Todos conocemos a personas excesivamente atareadas, cargadas de trabajo que dicen una y otra vez “no tengo tiempo”, “me faltan horas” y expresiones parecidas. Siempre es una cuestión de una errónea planificación y gestión de prioridades.

Para que ese no sea tu caso, te indicamos una serie de consejos dirigidos a facilitar y optimizar tu gestión del tiempo en el trabajo para que lo aproveches al máximo:

Todos conocemos a personas excesivamente atareadas, cargadas de trabajo que dicen una y otra vez “no tengo tiempo”, “me faltan horas” y expresiones parecidas. Siempre es una cuestión de una errónea planificación y gestión de prioridades.

El tiempo es relativo, como también lo es el uso que hacemos de él en nuestro trabajo. Algunas tareas que consideramos muy urgentes o importantes a veces no lo son tanto (la “relatividad”) y debemos aprender a identificarlas.

Se dice que generalmente tan sólo el 20% de nuestro tiempo contribuye al 80% de resultados.
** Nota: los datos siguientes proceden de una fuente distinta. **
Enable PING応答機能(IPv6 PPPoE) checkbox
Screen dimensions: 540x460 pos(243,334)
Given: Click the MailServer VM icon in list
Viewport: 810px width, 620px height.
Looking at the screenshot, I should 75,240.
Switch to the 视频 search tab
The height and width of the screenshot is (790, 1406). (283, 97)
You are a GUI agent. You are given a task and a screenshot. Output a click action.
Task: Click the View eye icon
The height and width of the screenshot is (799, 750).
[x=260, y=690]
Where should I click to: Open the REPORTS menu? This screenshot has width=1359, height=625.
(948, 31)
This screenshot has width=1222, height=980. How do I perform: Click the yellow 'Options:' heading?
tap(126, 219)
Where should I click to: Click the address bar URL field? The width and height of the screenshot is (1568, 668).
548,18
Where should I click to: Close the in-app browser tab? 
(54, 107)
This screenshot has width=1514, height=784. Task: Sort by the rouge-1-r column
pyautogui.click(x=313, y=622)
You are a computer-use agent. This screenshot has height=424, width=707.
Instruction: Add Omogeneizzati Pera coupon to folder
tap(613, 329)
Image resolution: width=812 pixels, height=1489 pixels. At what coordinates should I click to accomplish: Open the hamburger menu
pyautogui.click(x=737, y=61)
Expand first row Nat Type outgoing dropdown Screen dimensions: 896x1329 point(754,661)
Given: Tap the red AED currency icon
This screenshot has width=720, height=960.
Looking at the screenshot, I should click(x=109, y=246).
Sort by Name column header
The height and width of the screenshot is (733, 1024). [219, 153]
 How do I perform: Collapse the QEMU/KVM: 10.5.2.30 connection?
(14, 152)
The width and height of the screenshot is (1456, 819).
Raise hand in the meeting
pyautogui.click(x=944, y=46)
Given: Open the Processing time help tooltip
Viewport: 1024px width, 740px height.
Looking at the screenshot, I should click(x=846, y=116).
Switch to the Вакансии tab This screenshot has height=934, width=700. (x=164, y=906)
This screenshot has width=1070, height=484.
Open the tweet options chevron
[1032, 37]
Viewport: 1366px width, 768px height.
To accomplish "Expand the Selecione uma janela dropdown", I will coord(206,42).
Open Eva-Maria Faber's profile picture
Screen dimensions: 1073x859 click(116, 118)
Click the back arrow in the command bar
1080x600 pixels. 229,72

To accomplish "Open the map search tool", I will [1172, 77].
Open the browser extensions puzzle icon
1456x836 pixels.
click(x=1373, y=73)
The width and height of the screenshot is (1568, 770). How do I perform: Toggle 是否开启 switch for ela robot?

El resto, suelen ser imprevistos, urgencias, interrupciones, correcciones y, en definitiva, desorden.

Te citamos algunos consejos para evitar “fugas de tiempo” en actividades que no aportarán valor a tu trabajo:

Aprender a utilizar correctamente el uso del teléfono. Tanto cuando efectuamos llamadas como cuando las recibimos. Sé directo y pregunta o explica lo antes posible ¿qué necesitas?

Agrupar acciones o asuntos que puedan tener cierta relación entre sí. Podemos de esta forma aumentar nuestra concentración en ciertas tareas y evitar, por tanto, la dispersión (recordar, al respecto, la Ley de Carlson: “Toda actividad interrumpida es menos eficaz y consume más tiempo que si se realiza de manera continua”).

Evita  los errores más comunes:

  • La inexistencia de objetivos previamente definidos. O teoría a salto de mata.
  • No distinguir entre lo que es importante y lo que es urgente.
  • La incorrecta gestión de la propia agenda de trabajo.
  • Negación de la propia evidencia. No aceptar que nosotros no podemos hacerlo todo.
  • La insuficiente delegación de tareas.
  • Exceso de información para analizar. O información desordenada, imprecisa o tardía.